At the mechanistic level, a preclinical study by Zhang et al. employing longitudinal cardiac magnetic resonance imaging and 18F-FDG PET provided compelling evidence in a rat model of MI that exercise, when started early after MI, improves myocardial function by enhancing glucose metabolism, reducing fibrosis, and attenuating inflammation in the ischemic border zone. The observed upregulation of the glucose transporter GLUT4 and the glycolytic enzyme PFKFB3 links functional recovery to metabolic reprogramming, offering a mechanistic framework that bridges clinical imaging phenotypes with molecular adaptations.
Finally, a systematic review and meta-analysis of “exercise snacks”, short, high-intensity bouts of physical activity performed intermittently throughout the day, introduced an emerging paradigm for improving cardiometabolic health in individuals with time constraints Chen et al. This work broadens the applicability of exercise-based interventions beyond traditional training programs, with potential relevance for both prevention and cardiac rehabilitation.

RECORD EXCERPTS

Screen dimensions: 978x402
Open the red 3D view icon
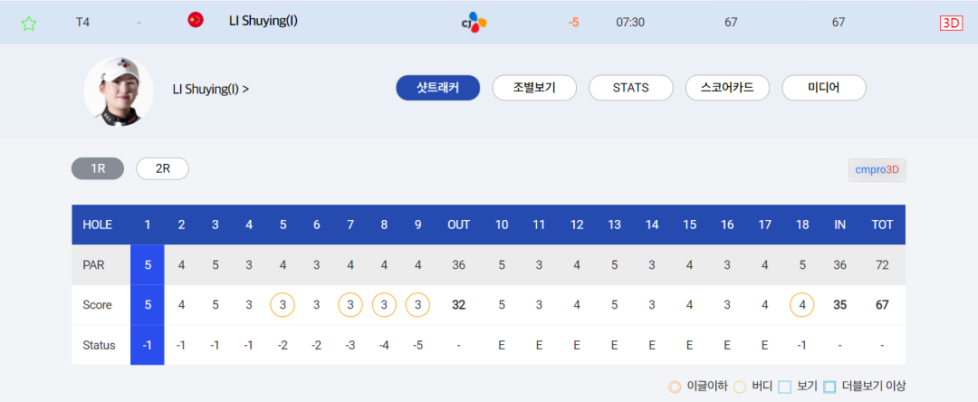click(951, 23)
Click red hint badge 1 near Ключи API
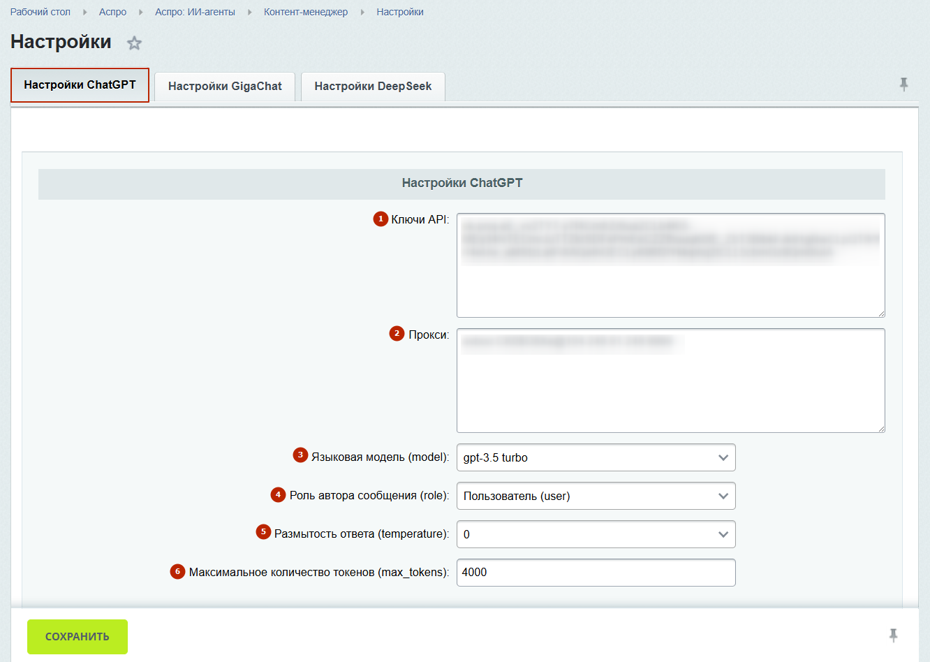The image size is (930, 662). [x=381, y=219]
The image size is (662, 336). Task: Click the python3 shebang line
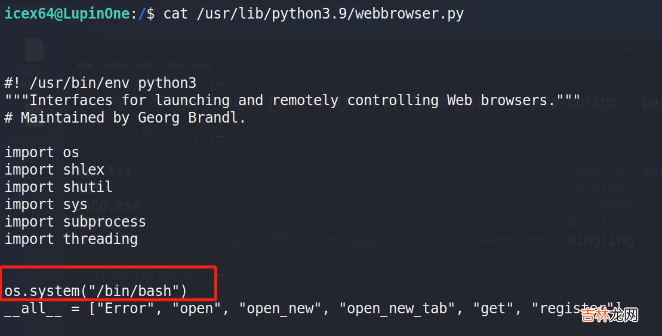[x=100, y=83]
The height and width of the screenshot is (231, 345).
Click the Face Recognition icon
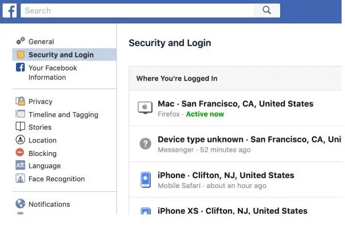21,179
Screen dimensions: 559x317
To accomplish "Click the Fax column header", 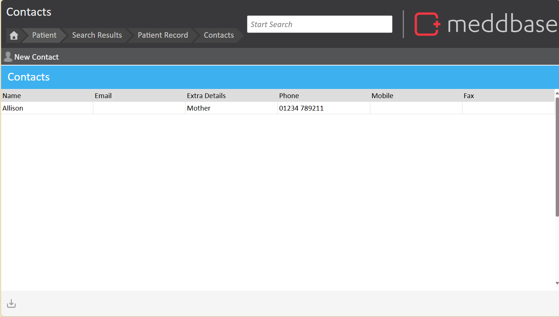I will 469,96.
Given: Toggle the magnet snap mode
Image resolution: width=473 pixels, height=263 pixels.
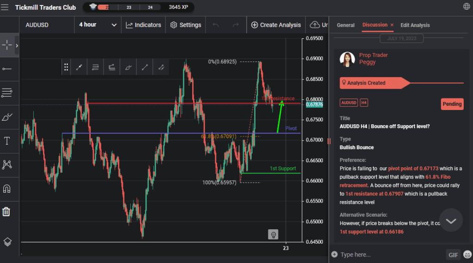Looking at the screenshot, I should point(7,189).
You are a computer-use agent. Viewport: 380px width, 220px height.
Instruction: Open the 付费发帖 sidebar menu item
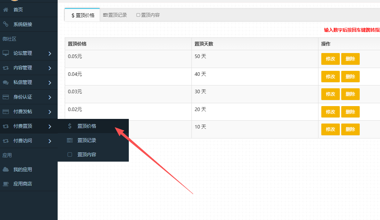23,111
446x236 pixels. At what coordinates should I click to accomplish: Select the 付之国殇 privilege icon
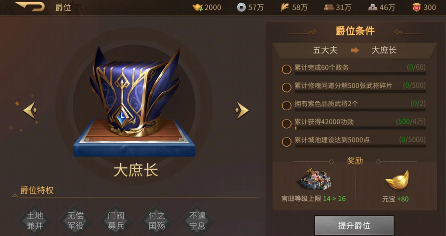[157, 220]
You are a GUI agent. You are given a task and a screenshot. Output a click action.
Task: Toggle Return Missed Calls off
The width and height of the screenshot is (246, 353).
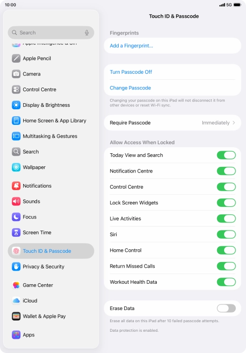point(226,266)
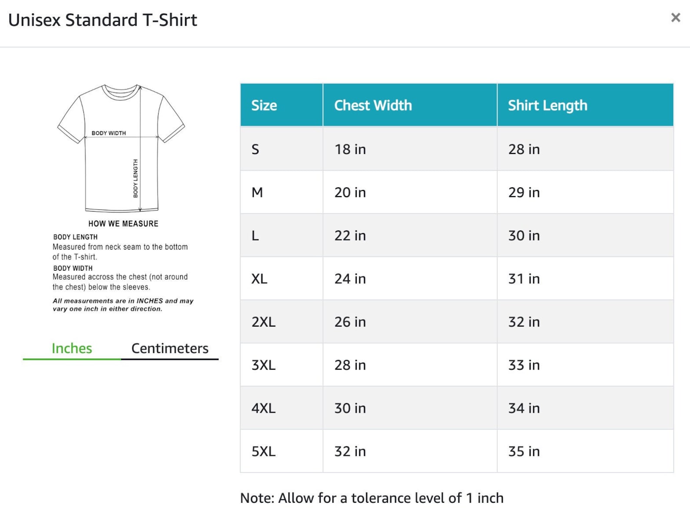The width and height of the screenshot is (690, 524).
Task: Click the t-shirt measurement diagram
Action: click(121, 148)
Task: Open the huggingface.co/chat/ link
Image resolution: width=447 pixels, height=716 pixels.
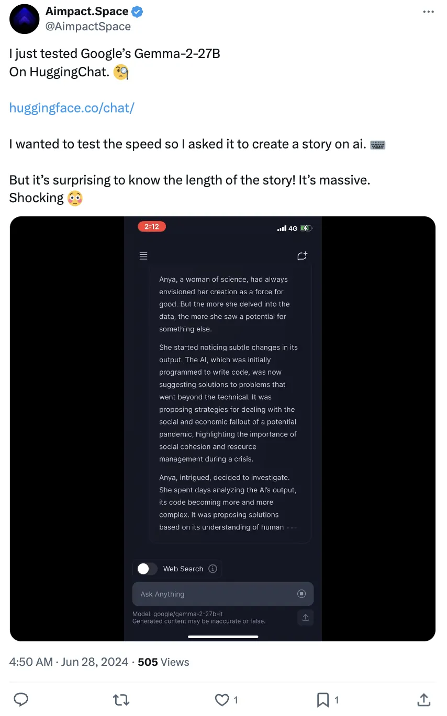Action: pyautogui.click(x=72, y=108)
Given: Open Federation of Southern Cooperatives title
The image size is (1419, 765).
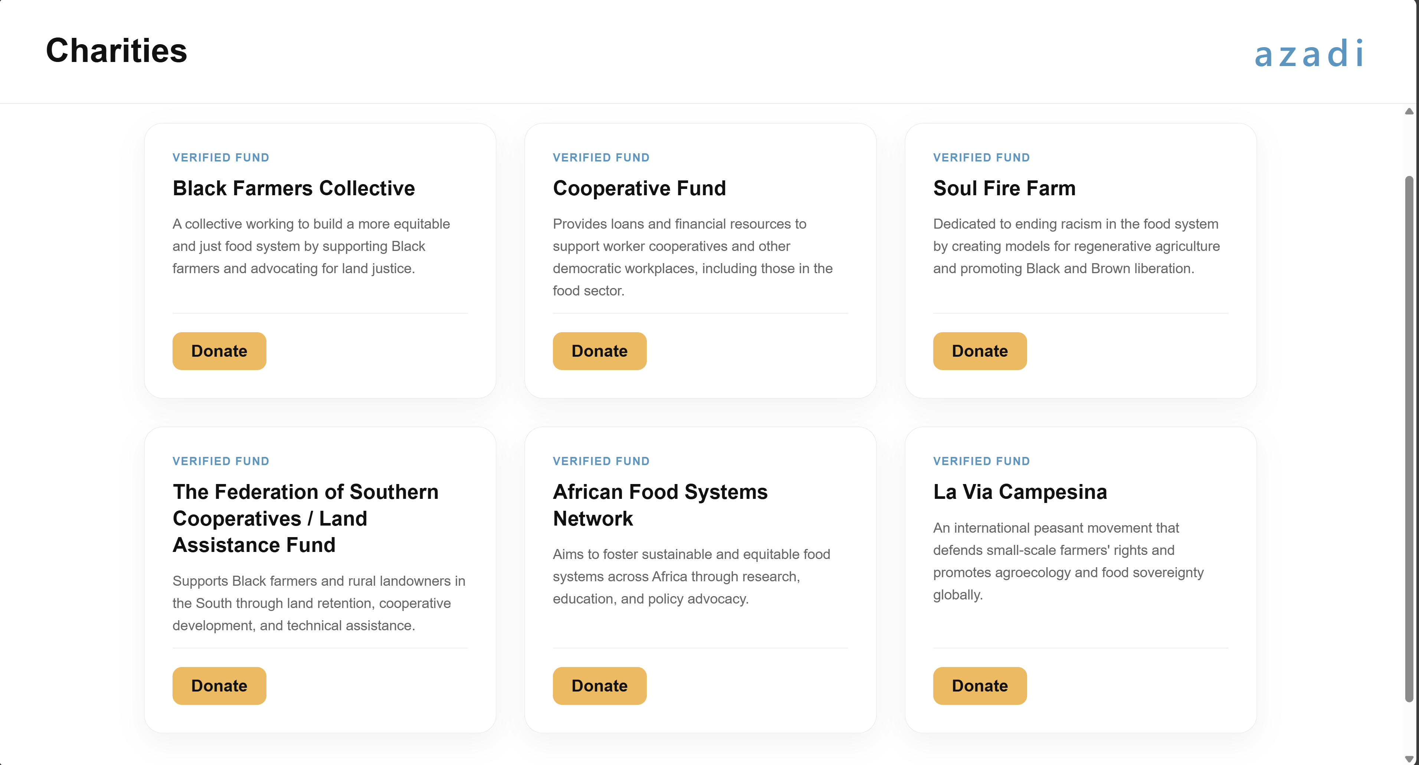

WHAT YOU HAVE TO DO
According to the document excerpt, through what changes does exercise started early after MI improve myocardial function in the rat model? List all of them. Rely only on the document excerpt when responding.

PROBLEM SOLUTION
- Enhancing glucose metabolism
- Reducing fibrosis
- Attenuating inflammation in the ischemic border zone